_What to do_
Reproduce the material verbatim, beginning with the line that contains "What do you see at coordinates (219, 264)" and continuing through the line that contains "center [219, 264].", with both of those lines included.

_Dataset extract_
──────
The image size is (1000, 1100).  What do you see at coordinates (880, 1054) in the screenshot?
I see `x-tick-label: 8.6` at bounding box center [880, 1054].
──────
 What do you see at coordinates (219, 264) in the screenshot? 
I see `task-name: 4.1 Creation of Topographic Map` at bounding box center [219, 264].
──────
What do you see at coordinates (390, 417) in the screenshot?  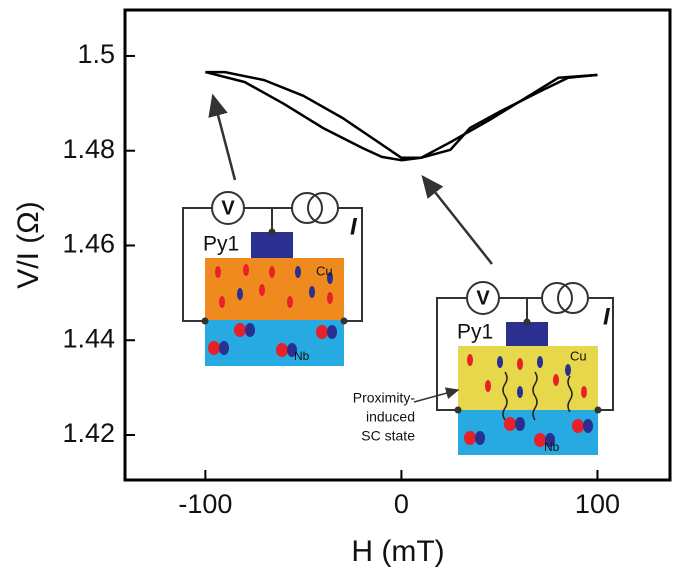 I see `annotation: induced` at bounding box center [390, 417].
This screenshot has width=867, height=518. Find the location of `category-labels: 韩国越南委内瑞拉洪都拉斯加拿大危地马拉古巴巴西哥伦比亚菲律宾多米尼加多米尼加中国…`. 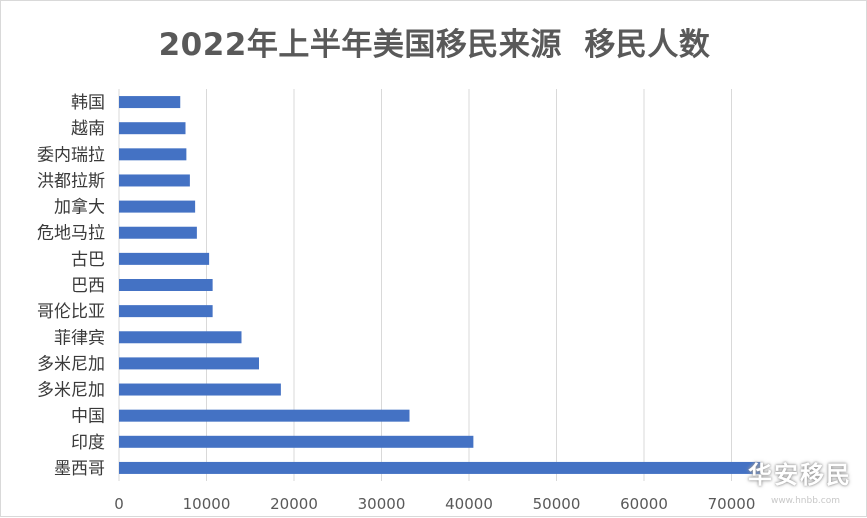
──────
_Solution to the problem_
 What do you see at coordinates (219, 264) in the screenshot? 
I see `task-name: 4.1 Creation of Topographic Map` at bounding box center [219, 264].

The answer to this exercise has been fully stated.